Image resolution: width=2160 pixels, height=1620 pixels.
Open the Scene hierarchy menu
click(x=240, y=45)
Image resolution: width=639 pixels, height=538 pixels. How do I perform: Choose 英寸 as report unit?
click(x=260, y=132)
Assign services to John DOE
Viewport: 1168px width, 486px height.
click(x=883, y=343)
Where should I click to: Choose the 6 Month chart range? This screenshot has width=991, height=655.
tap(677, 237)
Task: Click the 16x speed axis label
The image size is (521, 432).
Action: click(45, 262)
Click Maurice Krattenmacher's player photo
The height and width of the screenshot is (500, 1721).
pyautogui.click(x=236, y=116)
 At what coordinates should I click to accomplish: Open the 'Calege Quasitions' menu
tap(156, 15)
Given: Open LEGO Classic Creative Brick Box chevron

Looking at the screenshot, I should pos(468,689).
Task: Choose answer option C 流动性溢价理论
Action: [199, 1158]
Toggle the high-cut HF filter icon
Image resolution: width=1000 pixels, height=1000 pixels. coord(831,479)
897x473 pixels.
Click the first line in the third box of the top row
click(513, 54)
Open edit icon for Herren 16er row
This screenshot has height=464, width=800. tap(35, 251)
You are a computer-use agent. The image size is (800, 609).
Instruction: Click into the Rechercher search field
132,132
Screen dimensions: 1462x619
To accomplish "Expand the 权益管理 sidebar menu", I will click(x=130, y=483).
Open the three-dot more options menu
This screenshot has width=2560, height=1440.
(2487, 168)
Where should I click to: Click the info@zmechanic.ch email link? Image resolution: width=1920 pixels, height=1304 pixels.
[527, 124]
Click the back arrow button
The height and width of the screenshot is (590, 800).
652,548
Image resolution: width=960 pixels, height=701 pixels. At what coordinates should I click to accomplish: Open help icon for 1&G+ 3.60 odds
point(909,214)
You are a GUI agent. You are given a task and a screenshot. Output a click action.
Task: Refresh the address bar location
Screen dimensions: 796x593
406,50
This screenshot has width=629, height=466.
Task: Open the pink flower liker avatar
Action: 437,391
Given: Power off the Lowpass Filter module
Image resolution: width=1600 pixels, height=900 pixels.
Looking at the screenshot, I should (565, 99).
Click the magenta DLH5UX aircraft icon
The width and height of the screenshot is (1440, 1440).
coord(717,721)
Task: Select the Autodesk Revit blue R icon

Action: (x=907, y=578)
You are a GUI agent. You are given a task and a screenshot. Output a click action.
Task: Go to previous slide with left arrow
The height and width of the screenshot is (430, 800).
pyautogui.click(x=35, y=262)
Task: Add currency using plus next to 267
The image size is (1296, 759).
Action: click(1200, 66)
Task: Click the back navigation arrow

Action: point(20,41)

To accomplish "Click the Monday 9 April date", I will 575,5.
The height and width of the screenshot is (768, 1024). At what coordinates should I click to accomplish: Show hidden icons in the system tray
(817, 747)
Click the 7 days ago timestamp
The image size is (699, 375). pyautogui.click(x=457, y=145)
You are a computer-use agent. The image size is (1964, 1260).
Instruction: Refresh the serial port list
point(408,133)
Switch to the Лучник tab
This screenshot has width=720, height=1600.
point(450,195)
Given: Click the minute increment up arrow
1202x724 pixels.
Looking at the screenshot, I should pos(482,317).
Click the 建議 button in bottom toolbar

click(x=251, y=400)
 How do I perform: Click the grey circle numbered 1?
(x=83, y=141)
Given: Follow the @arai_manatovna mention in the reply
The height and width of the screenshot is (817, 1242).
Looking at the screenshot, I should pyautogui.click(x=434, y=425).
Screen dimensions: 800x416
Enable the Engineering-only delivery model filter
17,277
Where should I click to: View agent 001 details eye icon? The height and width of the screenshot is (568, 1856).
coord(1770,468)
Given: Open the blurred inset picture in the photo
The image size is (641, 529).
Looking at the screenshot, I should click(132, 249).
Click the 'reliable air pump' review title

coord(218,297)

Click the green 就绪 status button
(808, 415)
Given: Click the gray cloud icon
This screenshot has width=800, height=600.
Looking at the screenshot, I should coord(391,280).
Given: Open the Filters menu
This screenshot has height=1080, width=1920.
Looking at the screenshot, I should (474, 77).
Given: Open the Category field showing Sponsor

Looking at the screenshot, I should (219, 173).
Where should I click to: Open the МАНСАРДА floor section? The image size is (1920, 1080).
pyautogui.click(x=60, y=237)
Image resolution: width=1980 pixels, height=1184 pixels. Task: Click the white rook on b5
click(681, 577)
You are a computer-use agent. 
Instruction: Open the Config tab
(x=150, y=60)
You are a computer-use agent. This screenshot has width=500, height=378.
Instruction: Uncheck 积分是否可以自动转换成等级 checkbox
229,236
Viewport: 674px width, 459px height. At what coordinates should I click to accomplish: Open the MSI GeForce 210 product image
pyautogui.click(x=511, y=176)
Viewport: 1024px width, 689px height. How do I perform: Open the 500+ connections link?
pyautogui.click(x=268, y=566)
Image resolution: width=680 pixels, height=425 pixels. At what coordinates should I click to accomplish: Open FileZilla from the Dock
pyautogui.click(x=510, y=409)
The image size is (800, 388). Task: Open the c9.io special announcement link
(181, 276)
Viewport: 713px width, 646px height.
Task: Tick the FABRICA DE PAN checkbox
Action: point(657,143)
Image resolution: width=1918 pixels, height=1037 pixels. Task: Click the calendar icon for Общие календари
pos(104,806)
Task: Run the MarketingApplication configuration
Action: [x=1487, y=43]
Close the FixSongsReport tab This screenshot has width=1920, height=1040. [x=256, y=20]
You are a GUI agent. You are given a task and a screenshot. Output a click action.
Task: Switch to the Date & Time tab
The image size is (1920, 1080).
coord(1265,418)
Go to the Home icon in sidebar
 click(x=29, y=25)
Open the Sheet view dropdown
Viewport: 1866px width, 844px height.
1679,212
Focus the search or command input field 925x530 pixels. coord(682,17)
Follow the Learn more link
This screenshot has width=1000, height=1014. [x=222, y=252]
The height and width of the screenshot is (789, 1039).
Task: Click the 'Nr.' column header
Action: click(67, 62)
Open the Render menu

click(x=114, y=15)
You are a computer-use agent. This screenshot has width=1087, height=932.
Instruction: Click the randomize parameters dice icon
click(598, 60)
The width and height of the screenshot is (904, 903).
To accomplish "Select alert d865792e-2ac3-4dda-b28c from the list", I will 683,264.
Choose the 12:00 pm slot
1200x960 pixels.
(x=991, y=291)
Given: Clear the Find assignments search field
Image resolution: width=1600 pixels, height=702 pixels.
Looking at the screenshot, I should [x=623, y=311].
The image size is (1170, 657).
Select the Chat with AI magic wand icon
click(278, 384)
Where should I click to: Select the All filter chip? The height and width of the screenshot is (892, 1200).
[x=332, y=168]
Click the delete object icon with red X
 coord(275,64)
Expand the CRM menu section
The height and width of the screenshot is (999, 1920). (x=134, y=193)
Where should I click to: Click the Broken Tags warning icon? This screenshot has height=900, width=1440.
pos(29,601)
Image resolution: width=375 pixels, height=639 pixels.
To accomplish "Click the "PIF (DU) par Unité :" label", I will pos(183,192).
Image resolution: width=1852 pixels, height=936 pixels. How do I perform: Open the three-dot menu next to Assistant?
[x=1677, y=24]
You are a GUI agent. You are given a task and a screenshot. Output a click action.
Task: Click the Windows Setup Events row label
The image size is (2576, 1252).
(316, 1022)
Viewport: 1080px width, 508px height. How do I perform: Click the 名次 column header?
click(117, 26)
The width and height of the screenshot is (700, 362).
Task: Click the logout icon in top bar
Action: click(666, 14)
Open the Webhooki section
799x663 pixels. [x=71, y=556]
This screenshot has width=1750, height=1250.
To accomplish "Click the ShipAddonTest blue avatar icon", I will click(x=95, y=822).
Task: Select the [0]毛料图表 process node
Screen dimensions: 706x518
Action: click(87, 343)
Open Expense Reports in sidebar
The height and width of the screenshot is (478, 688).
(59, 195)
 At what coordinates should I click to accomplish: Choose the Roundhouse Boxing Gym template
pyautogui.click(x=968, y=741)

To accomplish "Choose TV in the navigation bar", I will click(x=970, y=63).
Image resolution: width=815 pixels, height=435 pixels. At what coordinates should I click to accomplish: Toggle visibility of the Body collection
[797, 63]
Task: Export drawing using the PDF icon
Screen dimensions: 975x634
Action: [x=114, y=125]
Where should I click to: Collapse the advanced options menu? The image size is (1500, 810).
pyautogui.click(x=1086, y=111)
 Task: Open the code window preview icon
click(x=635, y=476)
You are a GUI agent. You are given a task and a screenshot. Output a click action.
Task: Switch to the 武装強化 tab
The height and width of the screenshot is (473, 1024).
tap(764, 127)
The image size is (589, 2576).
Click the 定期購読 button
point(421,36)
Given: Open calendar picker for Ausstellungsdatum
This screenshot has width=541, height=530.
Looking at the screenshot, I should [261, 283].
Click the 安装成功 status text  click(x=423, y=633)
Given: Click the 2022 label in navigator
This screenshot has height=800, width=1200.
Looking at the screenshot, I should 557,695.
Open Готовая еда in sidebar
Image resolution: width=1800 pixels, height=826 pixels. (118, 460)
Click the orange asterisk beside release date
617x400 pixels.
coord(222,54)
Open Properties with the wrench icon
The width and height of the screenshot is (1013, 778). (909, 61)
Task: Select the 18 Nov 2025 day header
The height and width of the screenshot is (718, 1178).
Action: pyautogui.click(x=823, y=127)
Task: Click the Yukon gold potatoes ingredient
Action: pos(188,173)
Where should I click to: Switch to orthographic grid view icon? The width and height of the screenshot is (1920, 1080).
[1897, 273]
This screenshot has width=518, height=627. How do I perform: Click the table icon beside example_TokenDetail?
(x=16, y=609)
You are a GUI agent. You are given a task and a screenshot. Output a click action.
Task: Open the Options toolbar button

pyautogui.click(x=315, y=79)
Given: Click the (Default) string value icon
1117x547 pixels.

:: Description of the task ::
Could you reproduce the items above word for word, starting at the line containing "Image resolution: width=680" and ending at the line containing "click(x=114, y=15)"?

:: Task output ::
Image resolution: width=680 pixels, height=425 pixels. At what coordinates should I click to accomplish: Open FileZilla from the Dock
pyautogui.click(x=510, y=409)
The image size is (800, 388). Task: Open the c9.io special announcement link
(181, 276)
Viewport: 713px width, 646px height.
Task: Tick the FABRICA DE PAN checkbox
Action: point(657,143)
Image resolution: width=1918 pixels, height=1037 pixels. Task: Click the calendar icon for Общие календари
pos(104,806)
Task: Run the MarketingApplication configuration
Action: [x=1487, y=43]
Close the FixSongsReport tab This screenshot has width=1920, height=1040. [x=256, y=20]
You are a GUI agent. You are given a task and a screenshot. Output a click action.
Task: Switch to the Date & Time tab
The image size is (1920, 1080).
coord(1265,418)
Go to the Home icon in sidebar
 click(x=29, y=25)
Open the Sheet view dropdown
Viewport: 1866px width, 844px height.
1679,212
Focus the search or command input field 925x530 pixels. coord(682,17)
Follow the Learn more link
This screenshot has width=1000, height=1014. [x=222, y=252]
The height and width of the screenshot is (789, 1039).
Task: Click the 'Nr.' column header
Action: click(67, 62)
Open the Render menu

click(x=114, y=15)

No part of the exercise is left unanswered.